WORK INSTRUCTIONS: The material below holds pictures; leave them out and reproduce exactly the lines from the one with "Where should I" through the one with "This screenshot has", inclusive.

*** Opening of DATA SHOWN ***

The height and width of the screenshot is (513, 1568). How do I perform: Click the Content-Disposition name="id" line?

*** Close of DATA SHOWN ***
*** Opening of DATA SHOWN ***

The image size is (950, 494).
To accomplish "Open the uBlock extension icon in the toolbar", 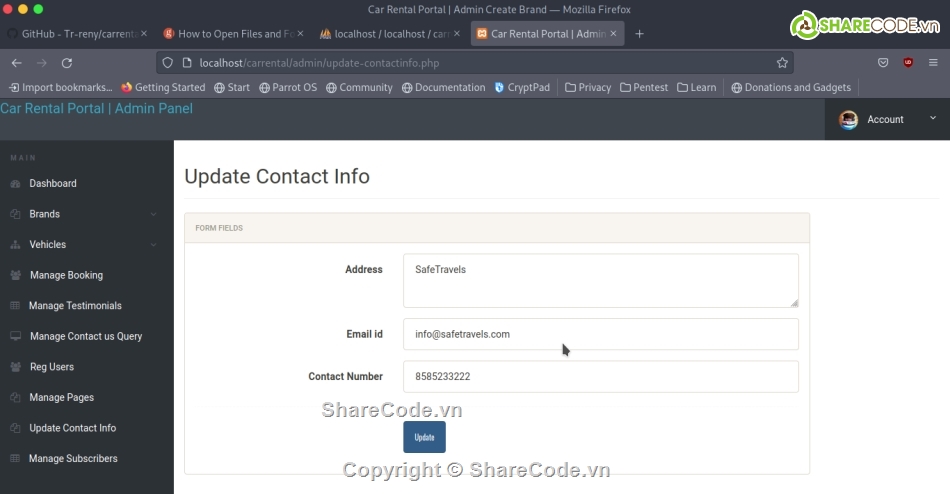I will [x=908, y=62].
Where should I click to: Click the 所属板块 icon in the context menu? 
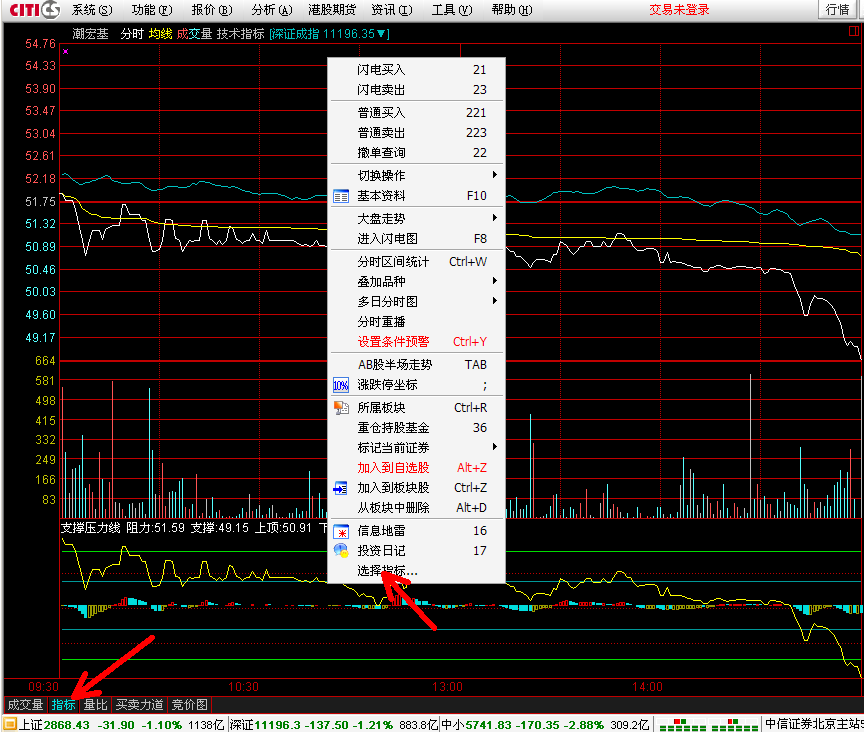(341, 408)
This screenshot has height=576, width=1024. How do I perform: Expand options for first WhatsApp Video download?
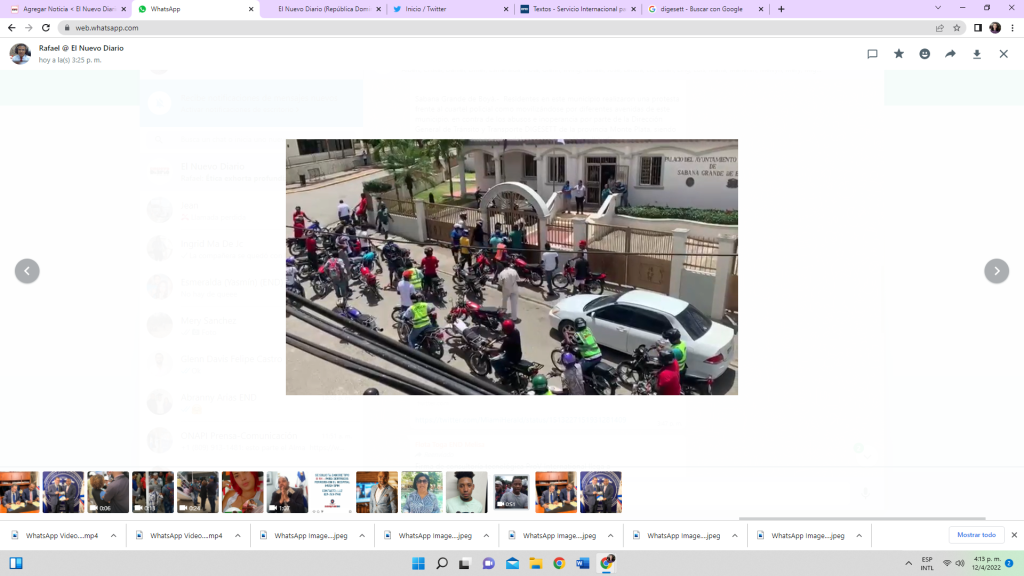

*** Close of DATA SHOWN ***
*** Opening of DATA SHOWN ***

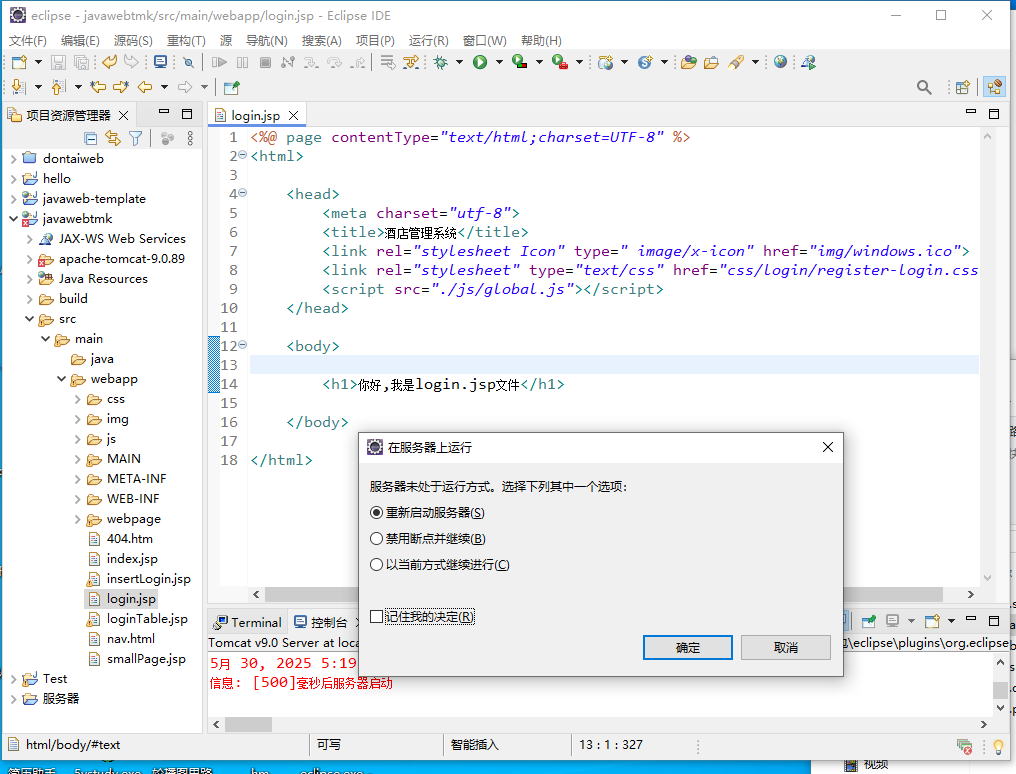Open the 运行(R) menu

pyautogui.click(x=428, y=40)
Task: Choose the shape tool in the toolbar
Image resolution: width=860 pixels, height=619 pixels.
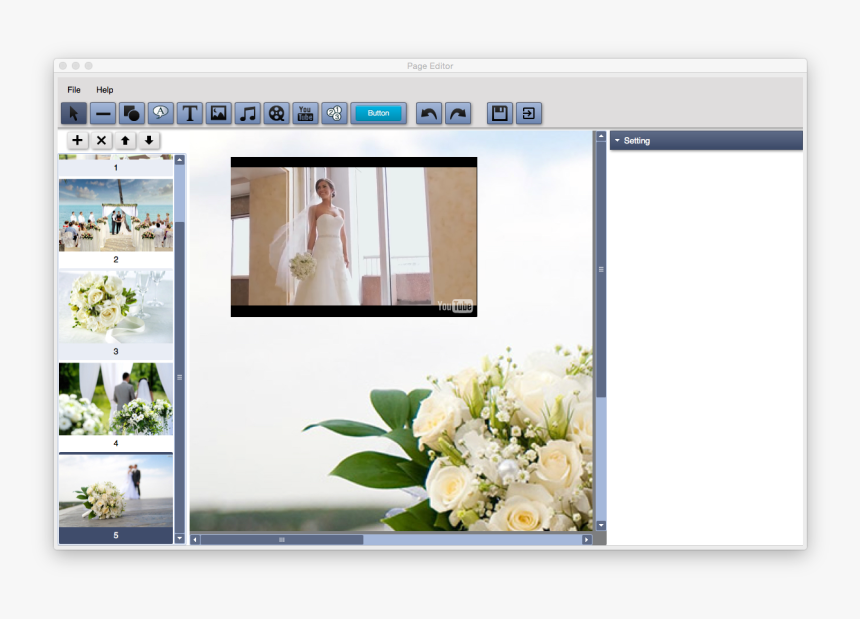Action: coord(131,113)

*** Close of DATA SHOWN ***

RESPONSE AREA:
Where should I click to: Click the 所属板块 icon in the context menu? 
(341, 408)
This screenshot has height=576, width=1024. How do I perform: Expand options for first WhatsApp Video download?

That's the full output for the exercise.